# of GPU issue

Question

# of GPU issue

elPerro92 opened this issue 5 years ago · 6 comments

Hi, I'm training the images with this method, I have a PC with 2 GPUs (RTX2080) and on the train_config.py I have set the line:

config.TRAIN.num_gpu = 2

but whenever I start the training is only using the first GPU.

Answer 1 · 2019-10-08T10:47:39.000Z

Hi, I'm training the images with this method, I have a PC with 2 GPUs (RTX2080) and on the train_config.py I have set the line:

config.TRAIN.num_gpu = 2

but whenever I start the training is only using the first GPU.

you still need to set the devices as visible , by os.environ["CUDA_VISIBLE_DEVICES"] = "0,1"

Answer 2 · 2019-10-08T11:03:07.000Z

Thanks very much, now it's working, I'm new to TensorFlow ;). It is possible to resume the training from the last checkpoint?

Answer 3 · 2019-10-08T11:18:52.000Z

Thanks very much, now it's working, I'm new to TensorFlow ;). It is possible to resume the training from the last checkpoint?

You're welcome
by setting config.MODEL.continue_train=True;
config.MODEL.pretrained_model='the_pretrained.ckpt';

And i suggest you that do not to use the codes now, becasue tf2.0 is released. It is better to learn the new one, and it is more friendly. And i am working on it : )

Answer 4 · 2019-10-08T12:41:53.000Z

Thanks for the fast response, I'm using the 1.14-gpu version because i'm using a Nvidia Jetson for the landmark recognition and that is le lastest version for it. I will use the 2.0 when will be released the stable version stable for Jeston.
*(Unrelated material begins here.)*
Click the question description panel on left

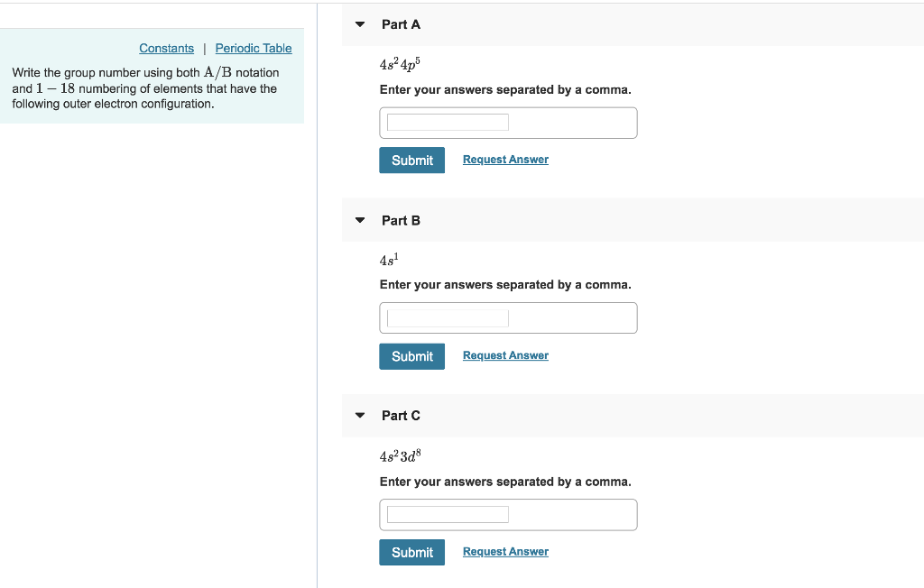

Answer 5 · 2019-10-10T11:51:09.000Z

Hi, I've trained with 2 GPUs but the time to do one epoch is the same as with one GPU (56 minutes).
When I try to restore to the last checkpoint, it show on the terminal this error:

tensorflow.python.framework.errors_impl.NotFoundError: Restoring from checkpoint failed. This is most likely due to a Variable name or other graph key that is missing from the checkpoint. Please ensure that you have not altered the graph expected based on the checkpoint. Original error:

Tensor name "ShuffleNetV2/Stage2/unit_1/conv1x1_after/BatchNorm/beta" not found in checkpoint files model/epoch_46L2_1e-05.ckpt.index
[[node save/RestoreV2 (defined at /home/USER/path/to/face_landmark-master/lib/core/base_trainer/net_work.py:72) ]]

how i can restore correctly the checkpoint?

Answer 6 · 2019-10-10T12:31:04.000Z

Hi, I've trained with 2 GPUs but the time to do one epoch is the same as with one GPU (56 minutes).
When I try to restore to the last checkpoint, it show on the terminal this error:

tensorflow.python.framework.errors_impl.NotFoundError: Restoring from checkpoint failed. This is most likely due to a Variable name or other graph key that is missing from the checkpoint. Please ensure that you have not altered the graph expected based on the checkpoint. Original error:

Tensor name "ShuffleNetV2/Stage2/unit_1/conv1x1_after/BatchNorm/beta" not found in checkpoint files model/epoch_46L2_1e-05.ckpt.index
[[node save/RestoreV2 (defined at /home/USER/path/to/face_landmark-master/lib/core/base_trainer/net_work.py:72) ]]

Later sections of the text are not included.